A few weeks ago, ProPublica published a report about the security of medical images and health data around the world. ProPublica is a non-profit organization that investigates abuses of power. Although the report was started out as a German investigation, ProPublica also states that millions of Americans are at risk of medical records data breaches because their information is not stored properly.
Now, what do we mean by proper storage? It means that if someone manages your personal information, they should make sure that no one from the outside is able to access it. So, if your medical records are stored on an online server, that server should be protected.
However, ProPublica identified at least 187 servers across the United States that weren’t using the basic security measures to protect the data. And what is a basic security measure? You probably are not going to believe it, but yes – it is a password. It is definitely hard to believe, but while individuals and businesses are actively employing password managers to protect their information from potential hacking attacks, there are still multiple databases out there, available to reach with one single click.
How is it possible to access an unprotected server? Well, sometimes, a web browser is enough. If you know the hyperlink address, you might reach the server, and just navigate through its folders looking for the information you need. Sometimes you may need special software. Sometimes it may require a little bit of coding. However, even if it does require some effort on your (or the hacker’s) part to access that information, security experts unanimously agree that, with such lack of protection, medical record access wouldn’t even count as a hack because you would be walking in through an open door.

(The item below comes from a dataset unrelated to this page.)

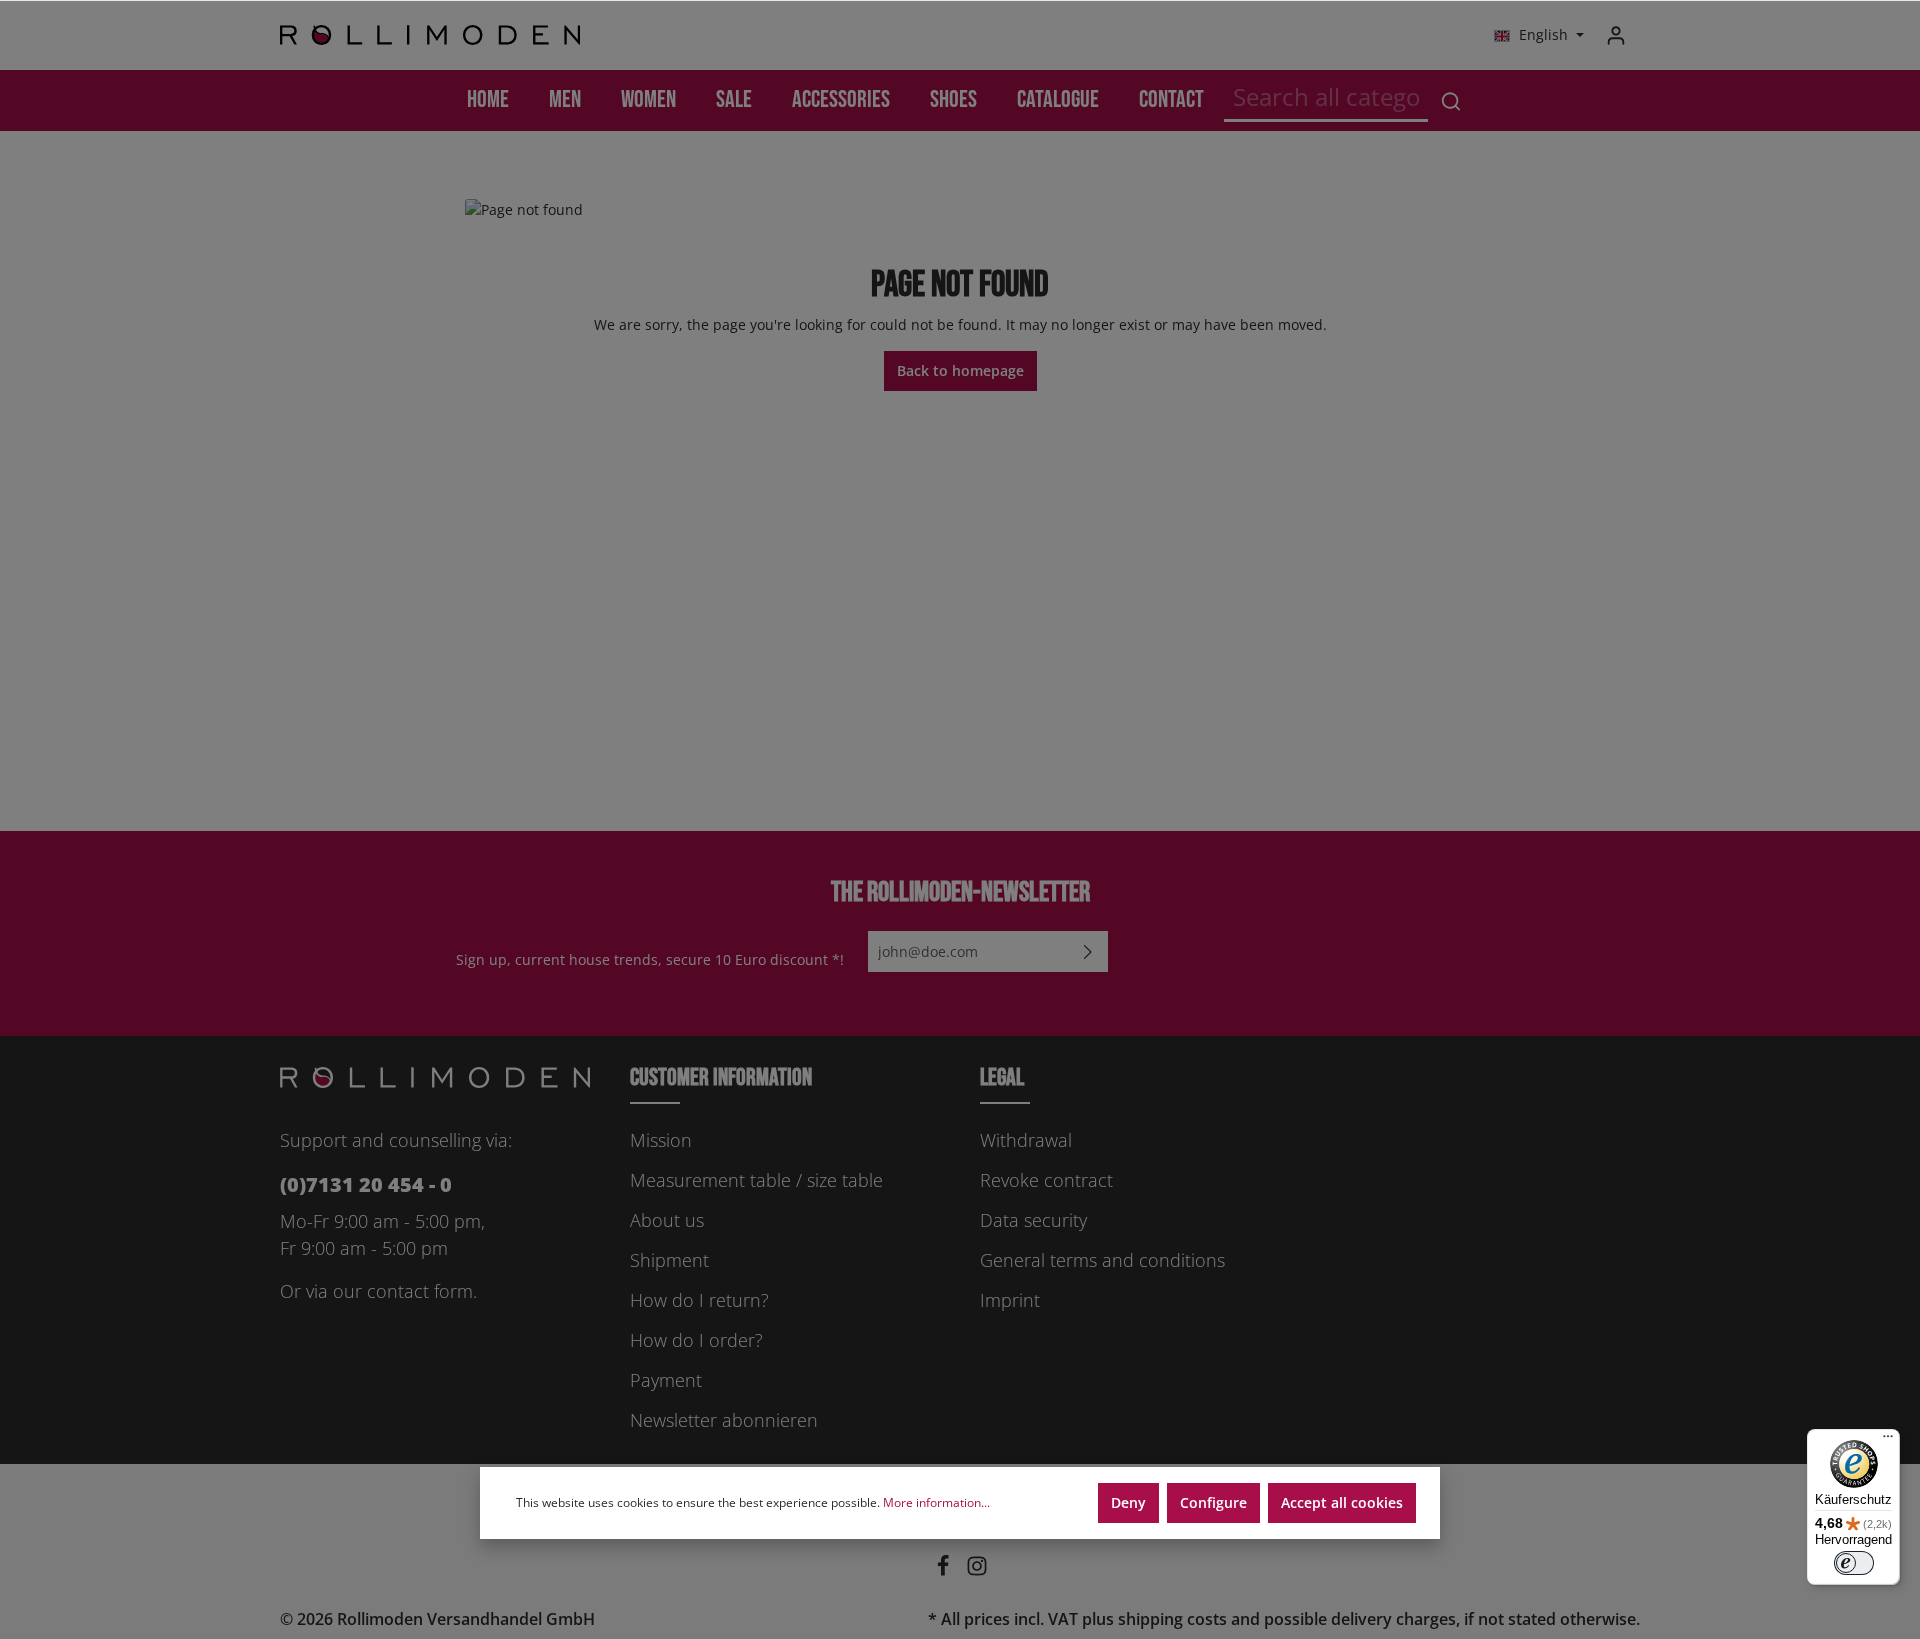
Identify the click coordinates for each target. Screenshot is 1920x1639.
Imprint (1010, 1300)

Isn’t it illegal to store such sensitive information out in the open? The legal ground is slippery in this case, but some security experts suggest that continuous exposure of sensitive medical records could be a violation of the Health Insurance Portability and Accountability Act (HIPPA) that was passed in 1996. So the companies that store this information should be concerned about the potential data breaches. In fact, some medical providers like MobilexUSA have locked down their systems after ProPublica alerted them about the lack of security of their servers.
Are You a Victim?
Although there’s no actual list you can check, you can always ask your health care provider whether your medical records and imaging scans (like X-ray, ultrasound, and others) are protected by a password. You may also make inquiries into the usual personal data security practices at your doctor’s office.
If you are one of those users whose personal information has been stolen by hackers, your medical service provider should have informed you about it by now. Please follow the recommendations from your service provider to improve your data security.

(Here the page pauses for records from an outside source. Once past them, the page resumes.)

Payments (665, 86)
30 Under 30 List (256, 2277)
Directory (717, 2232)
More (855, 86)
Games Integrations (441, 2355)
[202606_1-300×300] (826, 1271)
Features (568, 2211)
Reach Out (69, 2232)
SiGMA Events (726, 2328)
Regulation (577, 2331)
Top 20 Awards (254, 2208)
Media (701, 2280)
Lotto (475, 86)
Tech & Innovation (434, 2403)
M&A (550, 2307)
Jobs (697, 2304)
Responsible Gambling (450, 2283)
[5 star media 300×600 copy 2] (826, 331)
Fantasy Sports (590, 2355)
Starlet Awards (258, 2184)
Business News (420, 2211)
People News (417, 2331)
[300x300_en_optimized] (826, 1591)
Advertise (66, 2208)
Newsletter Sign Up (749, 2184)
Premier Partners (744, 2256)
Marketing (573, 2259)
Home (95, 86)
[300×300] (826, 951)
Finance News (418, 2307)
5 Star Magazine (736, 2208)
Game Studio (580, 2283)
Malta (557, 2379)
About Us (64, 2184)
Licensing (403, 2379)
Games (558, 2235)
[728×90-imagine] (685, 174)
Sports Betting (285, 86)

All in all, there isn’t much you can do to protect your medical records yourself. However, if you make appointments to see your G.P. online, you probably have a password that helps you access your account. Although the chances of hackers targeting your account on a medical service website are pretty low, you can still review your password strength and perhaps change it.
The most efficient way to generate strong passwords is to employ reliable password managers that can evaluate your password strength and then help you create a new one. This way, you will be sure that you have done everything you can to protect your data.